Ankara (AA)- ABD'de geçen yıl konut piyasasında başlayan ve Birleşmiş Milletler'in "yüzyılın krizi", Uluslararası Para Fonunun (IMF) ise "dünya ekonomisinin 1930'larda bu yana karşılaştığı en tehlikeli finansal şok" olarak nitelendirdiği küresel finansal kriz, dünya gündeminin en önemli maddesi olmayı sürdürüyor.
Dünya genelinde ülkeler toplam 5,5 trilyon doları aşkın kurtarma paketleri açıklamasına rağmen hala kontrol altına alınamayan küresel kriz, başta otomotiv sektörü olmak üzere reel sektörü de etkilemeye başladı.
Küresel krizle baş edebilmek için Amerikan Merkez Bankası (Fed) ve diğer merkez bankaları tarihte görülmemiş şekilde koordineli olarak faizleri düşürürken, AB ve diğer bazı ülkeler bankalardaki mevduat garantisini artırırken, bazıları ise tam güvence getirdi.
Dev ekonomiler ardı ardına resesyona girmeye başlarken, krizle baş edemeyen G-7, Çin, Rusya, Brezilya ve Hindistan başta olmak üzere yükselen piyasaları ve petrol zengini Körfez ülkelerini de çözüm için harekete geçirmeye çalışıyor.
Türkiye'nin de üyesi bulunduğu G-20'yi kriz için daha aktif bir platform haline getirilme, IMF ve Dünya Bankasının krize yönelik yeniden yapılandırılma, G-7'nin genişletilerek G-15'e dönüştürülmesi çabaları da bulunuyor. Kriz, kapitalist dünyanın yıldızlarını da birer birer söndürdü.

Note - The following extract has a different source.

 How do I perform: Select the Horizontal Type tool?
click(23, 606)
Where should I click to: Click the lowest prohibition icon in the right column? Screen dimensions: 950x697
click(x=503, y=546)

Bunlar içinde iflas eden Lehman Brothers, devletleştirilen Freddie Mac, Fannie Mae, Washington Mutual, devlet yardımına muhtaç kalan AIG, UBS, RBS, B&B, Hypo Real Estate, Fortis, değerinin çok altında satılan Merrill Lynch, Halifax, değeri 3 milyar dolara düşen General Motors başta geliyor.
Bu arada İzlanda gibi iflas eden devletler de bulunuyor. İzlanda'da devlet ülkenin 3 büyük bankasını kamulaştırdı. 19 milyar dolarlık bir ekonomiye 6-7 milyar dolarlık bir bütçeye sahip 300 bin nüfuslu ülkenin 130-140 milyar dolarlık riskli bankacılık kesimi bulunuyor.